By Shannon Boklaschuk
When Robert Cornea first became a student at the University of Saskatchewan (USask), he wasn’t sure what he wanted to study.
That changed after taking a second-year course offered by the Department of Mathematics and Statistics in USask’s College of Arts and Science.
“The professor was Dr. Steven Rayan and that course alone brought out a deep love of math that I honestly didn’t know I had in me,” said Cornea. “It was Steve who brought my attention to mathematical physics, since I still wanted to do physics but also do math, and so I decided to pursue mathematical physics—and, ever since then, I didn’t look back.”
Cornea is now set to receive his Bachelor of Science (honours) degree in mathematical physics during USask’s 2021 Spring Convocation. Due to the ongoing COVID-19 pandemic, Convocation celebrations will be held virtually this spring. It’s something that doesn’t faze Cornea, who was born and raised in Fort McMurray, Alberta, and who graduated from high school in 2016.
“That year, 2016, was the year that the Fort McMurray wildfires happened and a large portion of the city either burned down or was severely damaged. I got evacuated, as did everyone else, on May 3, 2016, and my graduation got cancelled because of it,” he said. “So, unfortunately, this isn’t my first experience with graduations being cancelled or interrupted due to natural disasters.”
Cornea said the best part of studying at USask was “being able to actually accomplish goals that my high school self would’ve thought to be impossible to achieve.” Now, with his newly minted Bachelor of Science degree, Cornea’s sights are set on the future, starting with a master’s degree in pure mathematics that he will begin at the University of Waterloo this fall. He also hopes to complete a PhD in math, focusing on geometrical issues related to theoretical physics, and become a professor one day.

*Information:*
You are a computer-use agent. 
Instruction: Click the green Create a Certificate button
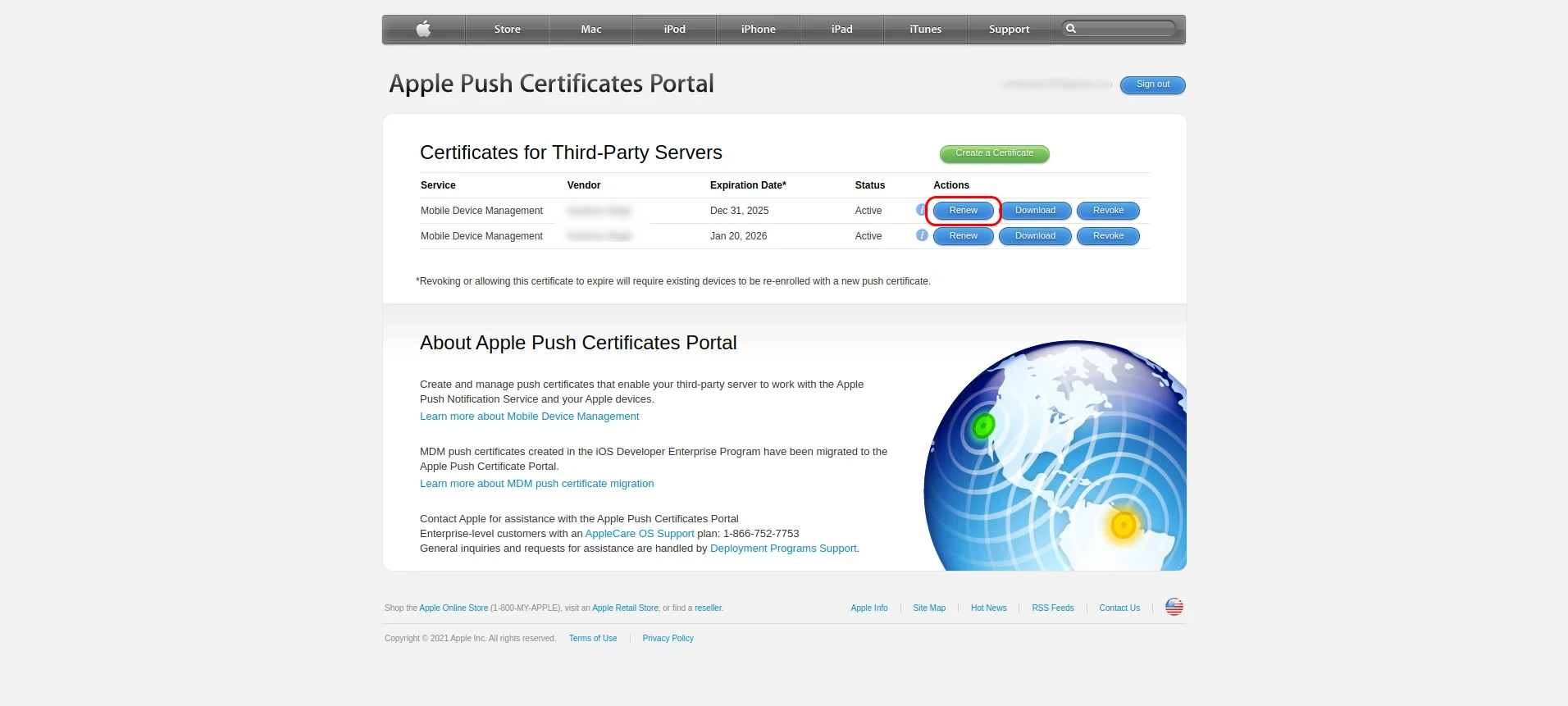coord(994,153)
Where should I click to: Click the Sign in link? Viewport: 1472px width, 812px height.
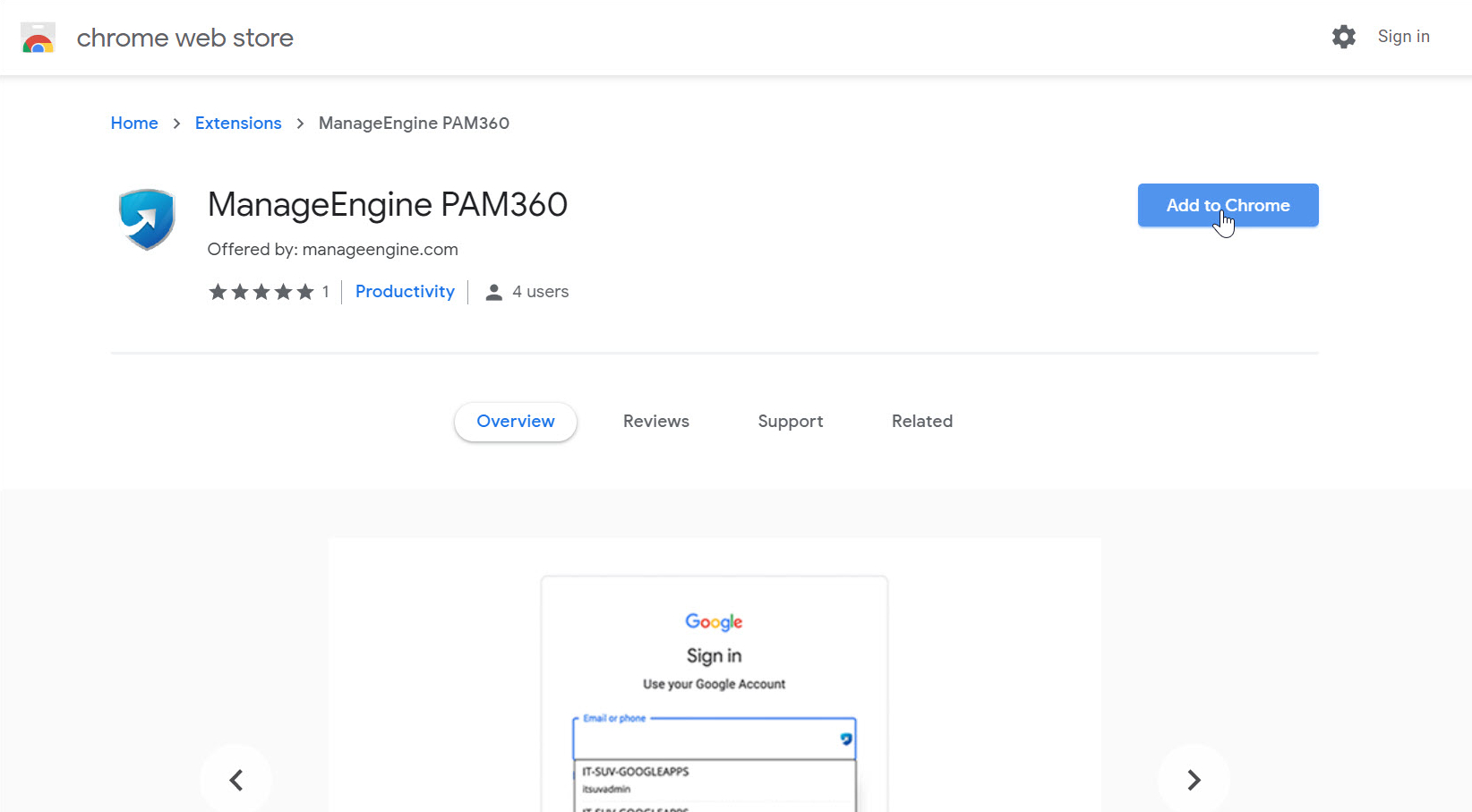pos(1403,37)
* * *
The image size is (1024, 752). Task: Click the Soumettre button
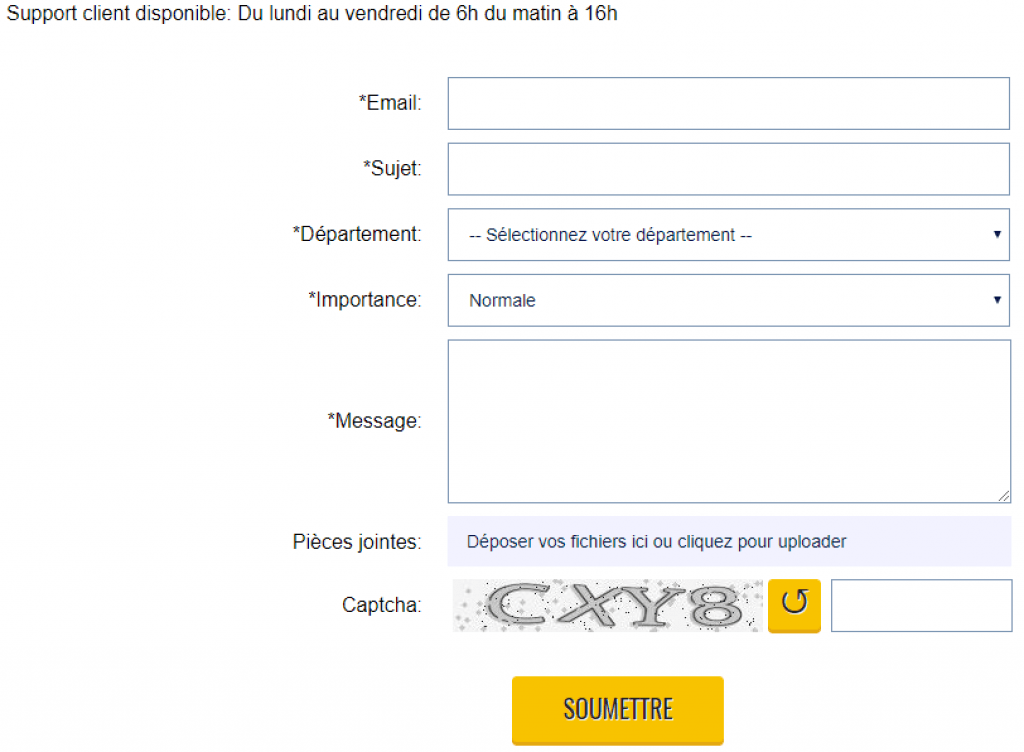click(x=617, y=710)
==
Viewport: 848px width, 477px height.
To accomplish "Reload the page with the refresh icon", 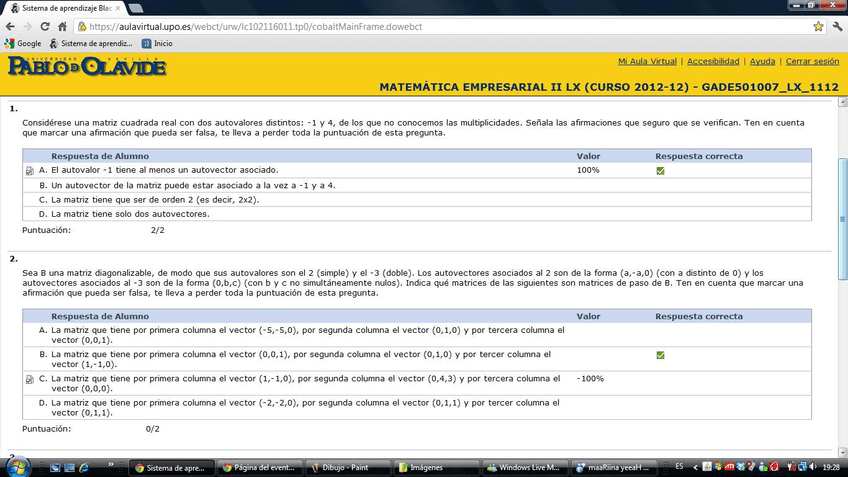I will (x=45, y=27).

*Requirement A:*
In the article about Robert Cornea, at which university will he begin his master's degree in pure mathematics?
*Requirement B:*
Copy the part of the article about Robert Cornea from "By Shannon Boklaschuk" to "Arts and Science.".

*Response A:*
The University of Waterloo

*Response B:*
By Shannon Boklaschuk
When Robert Cornea first became a student at the University of Saskatchewan (USask), he wasn’t sure what he wanted to study.
That changed after taking a second-year course offered by the Department of Mathematics and Statistics in USask’s College of Arts and Science.